> Exercise tasks:
1. How would you translate this sentence from the boat design list into Spanish: "Bridgedeck clearance (and shape); keeping weight out of the ends; adequate bouyancy in the bows in large seas; a reasonably low center of gravity; a deck that is easy to move around on and a mast (especially if lines are not led aft) that is easy to reach and use; adequate pulpits, pushpits, stanchions and lifelines; adequate tankage; adequate storage; a galley in which the cook can be braced in (or at least, strapped in); an adequate chart table/nav station - preferably in the bridgedeck saloon; solid if not necessarily heavy construction; the ability to reef/change down to storm sails easily; the ability to tack without resorting to one of the iron gennys; the ability to not only accomodate but carry the stores and equipment used by most modern long-distance cruisers; decent visibility from the helm and the ability to provide some protection from the elements for the helmsperson; a good system for multiple pieces of ground tackle; adequate standing rigging for extreme conditions; a main that can be raised and lowered easily, preferably without resort to power winches/windlasses; windows and portlights that are designed for offshore use; adequate cockpit drainage; adequate reserve bouyancy to keep the vessel afloat in the case of a capsize."?
2. Answer these from the boat design list:
(a) Where should the chart table/nav station preferably be located?
(b) What should the main preferably be raised and lowered without?
(c) What should windows and portlights be designed for?
3. Can you carry on the boat design list from where it stops?

> Document extract:
========================

Bridgedeck clearance (and shape); keeping weight out of the ends; adequate bouyancy in the bows in large seas; a reasonably low center of gravity; a deck that is easy to move around on and a mast (especially if lines are not led aft) that is easy to reach and use; adequate pulpits, pushpits, stanchions and lifelines; adequate tankage; adequate storage; a galley in which the cook can be braced in (or at least, strapped in); an adequate chart table/nav station - preferably in the bridgedeck saloon; solid if not necessarily heavy construction; the ability to reef/change down to storm sails easily; the ability to tack without resorting to one of the iron gennys; the ability to not only accomodate but carry the stores and equipment used by most modern long-distance cruisers; decent visibility from the helm and the ability to provide some protection from the elements for the helmsperson; a good system for multiple pieces of ground tackle; adequate standing rigging for extreme conditions; a main that can be raised and lowered easily, preferably without resort to power winches/windlasses; windows and portlights that are designed for offshore use; adequate cockpit drainage; adequate reserve bouyancy to keep the vessel afloat in the case of a capsize.

========================

> Information supplied:
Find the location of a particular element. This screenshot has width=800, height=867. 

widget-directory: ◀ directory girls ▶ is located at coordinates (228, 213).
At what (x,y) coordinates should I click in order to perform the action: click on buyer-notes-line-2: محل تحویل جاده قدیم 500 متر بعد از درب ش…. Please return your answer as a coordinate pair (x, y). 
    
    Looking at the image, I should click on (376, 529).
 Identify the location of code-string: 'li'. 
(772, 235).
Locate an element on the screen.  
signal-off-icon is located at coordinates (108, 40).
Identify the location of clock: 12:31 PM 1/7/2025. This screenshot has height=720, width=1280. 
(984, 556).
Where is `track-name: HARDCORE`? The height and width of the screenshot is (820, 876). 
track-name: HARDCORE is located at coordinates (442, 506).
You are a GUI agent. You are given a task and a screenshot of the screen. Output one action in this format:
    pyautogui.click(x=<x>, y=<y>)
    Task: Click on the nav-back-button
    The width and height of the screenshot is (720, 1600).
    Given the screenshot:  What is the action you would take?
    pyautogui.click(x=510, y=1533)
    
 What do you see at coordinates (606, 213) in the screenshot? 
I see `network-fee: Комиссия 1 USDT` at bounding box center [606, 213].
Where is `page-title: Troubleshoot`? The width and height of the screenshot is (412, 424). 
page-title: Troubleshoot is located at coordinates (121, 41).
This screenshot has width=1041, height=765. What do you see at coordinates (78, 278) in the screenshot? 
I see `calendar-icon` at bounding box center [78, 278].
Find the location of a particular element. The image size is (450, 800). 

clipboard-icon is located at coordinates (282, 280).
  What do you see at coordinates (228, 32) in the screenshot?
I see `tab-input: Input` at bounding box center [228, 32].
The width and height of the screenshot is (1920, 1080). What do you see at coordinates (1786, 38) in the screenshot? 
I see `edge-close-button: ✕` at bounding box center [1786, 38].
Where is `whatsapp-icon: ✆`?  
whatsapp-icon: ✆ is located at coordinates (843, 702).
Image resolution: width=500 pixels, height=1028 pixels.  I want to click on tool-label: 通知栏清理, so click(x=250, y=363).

========================

> Exercise responses:
1. Altura libre del puente (y su forma); mantener el peso fuera de los extremos; flotabilidad adecuada en las proas con mar gruesa; un centro de gravedad razonablemente bajo; una cubierta por la que sea fácil desplazarse y un mástil (sobre todo si los cabos no están reenviados a popa) fácil de alcanzar y manejar; púlpitos, balcones de popa, candeleros y guardamancebos adecuados; capacidad de tanques adecuada; almacenamiento adecuado; una cocina en la que el cocinero pueda afianzarse (o, al menos, sujetarse con correas); una mesa de cartas/estación de navegación adecuada, preferiblemente en el salón del puente; una construcción sólida, aunque no necesariamente pesada; la capacidad de rizar o cambiar a velas de capa con facilidad; la capacidad de virar sin recurrir a uno de los génovas de hierro; la capacidad no solo de alojar sino también de transportar las provisiones y el equipo que utiliza la mayoría de los cruceristas modernos de larga distancia; una visibilidad aceptable desde el timón y la posibilidad de ofrecer cierta protección contra los elementos a quien lleva el timón; un buen sistema para varios fondeos; una jarcia firme adecuada para condiciones extremas; una mayor que pueda izarse y arriarse con facilidad, preferiblemente sin recurrir a winches o molinetes eléctricos; ventanas y portillos diseñados para navegación de altura; un drenaje adecuado de la bañera; una flotabilidad de reserva suficiente para mantener la embarcación a flote en caso de vuelco.

2.
(a) In the bridgedeck saloon.
(b) Power winches/windlasses.
(c) Offshore use.

3.
Yes, you can circumnavigate in virtually anything (as Patrick Childress proved in a used Catalina 27 monohull); that does not however mean that anyone would/should recommend the boat for that purpose. The original thread was an inquiry about the cats that were most suitable for circumnavigating and it seems that most of the posts have been trying to assist in that regard. Could the Manta be used for a successful circumnavigation? No doubt, and it would also no doubt be better suited than a number of other boats. However, there are some features that are decidedly less than ideal: bridgedeck clearance is below the recommended minimum of 10% of beam overall; the stock anchoring arrangement is for a single anchor deployed from the middle of the forward cross-beam; the camber-spar jib, while ideal for short-handed sailing, does not readily permit reefing in strong winds; until the introduction of the 42, bouyancy at the sterns was also limited.

Having said that, they have the reputation for solid construction, they have the layout that Andreas and his girlfriend seem to prefer and they provide adequate, if not sparkling performance (akin to the Privilege, Leopard and most Lagoons). They also have reasonable side-decks, steps to the top of the bridgedeck house and have kept heavy accomodation out of the ends of the boat.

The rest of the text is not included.